Montelukast, a leukotriene receptor antagonist, in combination with loratadine, a histamine receptor antagonist, in the treatment of chronic asthma

Background: Montelukast sodium, a potent, oral, specific leukotriene-receptor antagonist, has demonstrated clinical efficacy in the treatment of chronic asthma. Loratadine, a selective histamine type I (H-1)-receptor antagonist, has demonstrated antiallergic properties. Leukotriene-receptor antagonists given concomitantly with H-1-receptor antagonists have been shown to have additive effects in the prevention of bronchospasm in antigen-challenge models. Objective: To determine whether montdukast plus loratadine provides improved efficacy to montelukast alone in the treatment of chronic asthma. Methods: The efficacy of montelukast alone vs montelukast-loratadine was studied in a 10-week, multicenter, randomized, double-blind, 2 X 2 crossover study. After a 2-weeli placebo run-in period, patients received montelukast sodium (10 mg) plus loratadine (20 mg), or montelukast sodium (10 mg) plus placebo once daily for 2 weeks.

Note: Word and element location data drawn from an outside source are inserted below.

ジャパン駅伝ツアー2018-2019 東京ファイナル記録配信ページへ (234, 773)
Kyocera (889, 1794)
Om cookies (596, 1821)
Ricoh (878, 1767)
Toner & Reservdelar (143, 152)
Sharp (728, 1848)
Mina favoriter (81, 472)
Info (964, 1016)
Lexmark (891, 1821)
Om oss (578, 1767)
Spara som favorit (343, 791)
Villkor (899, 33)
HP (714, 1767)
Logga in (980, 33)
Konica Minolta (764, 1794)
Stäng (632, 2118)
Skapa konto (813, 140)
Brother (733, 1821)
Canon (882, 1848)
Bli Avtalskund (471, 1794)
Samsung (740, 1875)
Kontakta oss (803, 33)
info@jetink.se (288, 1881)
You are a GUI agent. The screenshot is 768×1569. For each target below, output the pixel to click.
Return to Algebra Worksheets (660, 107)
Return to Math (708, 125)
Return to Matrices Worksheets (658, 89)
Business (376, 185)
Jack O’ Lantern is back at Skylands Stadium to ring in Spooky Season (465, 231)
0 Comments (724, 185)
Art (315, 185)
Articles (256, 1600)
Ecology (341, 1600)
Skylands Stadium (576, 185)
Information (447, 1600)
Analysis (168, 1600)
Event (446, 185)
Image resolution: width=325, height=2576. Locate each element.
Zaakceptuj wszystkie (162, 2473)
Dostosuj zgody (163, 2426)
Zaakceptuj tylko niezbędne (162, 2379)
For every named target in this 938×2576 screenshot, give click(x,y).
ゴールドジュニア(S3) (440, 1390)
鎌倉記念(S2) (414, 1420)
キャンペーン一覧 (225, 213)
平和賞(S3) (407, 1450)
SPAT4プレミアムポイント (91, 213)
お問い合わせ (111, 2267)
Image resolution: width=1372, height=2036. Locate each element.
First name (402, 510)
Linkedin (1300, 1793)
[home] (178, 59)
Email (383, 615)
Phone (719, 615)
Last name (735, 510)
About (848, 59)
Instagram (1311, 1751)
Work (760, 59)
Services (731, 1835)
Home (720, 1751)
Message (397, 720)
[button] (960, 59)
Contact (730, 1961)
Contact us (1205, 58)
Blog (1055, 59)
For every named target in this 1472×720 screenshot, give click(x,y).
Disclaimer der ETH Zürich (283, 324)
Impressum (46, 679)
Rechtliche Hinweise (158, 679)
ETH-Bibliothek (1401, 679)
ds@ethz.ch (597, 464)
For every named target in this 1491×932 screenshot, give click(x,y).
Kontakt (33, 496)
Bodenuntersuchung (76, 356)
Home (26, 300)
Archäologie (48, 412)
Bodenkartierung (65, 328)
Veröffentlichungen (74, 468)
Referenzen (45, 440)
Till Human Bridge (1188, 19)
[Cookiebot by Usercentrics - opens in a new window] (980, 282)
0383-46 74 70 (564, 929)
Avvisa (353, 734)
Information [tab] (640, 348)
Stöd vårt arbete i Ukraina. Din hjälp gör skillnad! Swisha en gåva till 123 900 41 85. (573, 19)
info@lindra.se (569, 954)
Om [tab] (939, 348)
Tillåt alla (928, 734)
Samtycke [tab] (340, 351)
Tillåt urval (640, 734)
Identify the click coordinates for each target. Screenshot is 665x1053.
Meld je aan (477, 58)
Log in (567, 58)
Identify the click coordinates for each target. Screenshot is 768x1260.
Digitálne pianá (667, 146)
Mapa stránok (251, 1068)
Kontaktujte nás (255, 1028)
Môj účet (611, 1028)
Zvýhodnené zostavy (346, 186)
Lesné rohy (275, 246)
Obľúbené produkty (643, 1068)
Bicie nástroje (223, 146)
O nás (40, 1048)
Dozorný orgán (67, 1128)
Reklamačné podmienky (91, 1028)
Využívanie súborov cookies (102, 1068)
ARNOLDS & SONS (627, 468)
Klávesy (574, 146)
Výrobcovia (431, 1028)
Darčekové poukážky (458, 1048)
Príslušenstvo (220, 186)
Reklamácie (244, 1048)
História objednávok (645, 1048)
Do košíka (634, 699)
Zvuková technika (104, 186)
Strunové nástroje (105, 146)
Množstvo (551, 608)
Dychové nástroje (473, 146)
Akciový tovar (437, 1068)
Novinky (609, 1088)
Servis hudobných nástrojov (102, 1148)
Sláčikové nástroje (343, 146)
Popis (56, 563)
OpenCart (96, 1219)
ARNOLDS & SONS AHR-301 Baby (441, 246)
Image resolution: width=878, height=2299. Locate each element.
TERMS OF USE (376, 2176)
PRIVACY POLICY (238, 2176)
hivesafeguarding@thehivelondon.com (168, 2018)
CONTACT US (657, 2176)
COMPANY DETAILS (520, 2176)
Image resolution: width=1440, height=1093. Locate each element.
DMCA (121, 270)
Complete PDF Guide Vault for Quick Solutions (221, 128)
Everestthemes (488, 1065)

After a 2-week placebo washout period, patients were crossed over to receive 2 weeks of the other active treatment regimen, followed by another 2-week placebo washout period. Results: Montelukast given concomitantly with loratadine caused significant improvement in percentage of change from baseline in forced expiratory volume in 1 second (FEV1) compared with montelukast alone (13.86% vs 9.72%; P=.001). The average additional effect of loratadine (least square mean difference in percentage of change from baseline in FEV1) was 4.15% (95% confidence interval, 1.65%-6.65%). Key secondary end points (mean daily P-agonist use; daytime and nighttime symptom scores, morning and evening peak expiratory flow rate, and the Patient Global Evaluation) all showed significant improvement with montelukast-loratadine (P<.05). Conclusion: Montelukast-loratadine significantly improved end points of asthma control during a 2-week treatment period.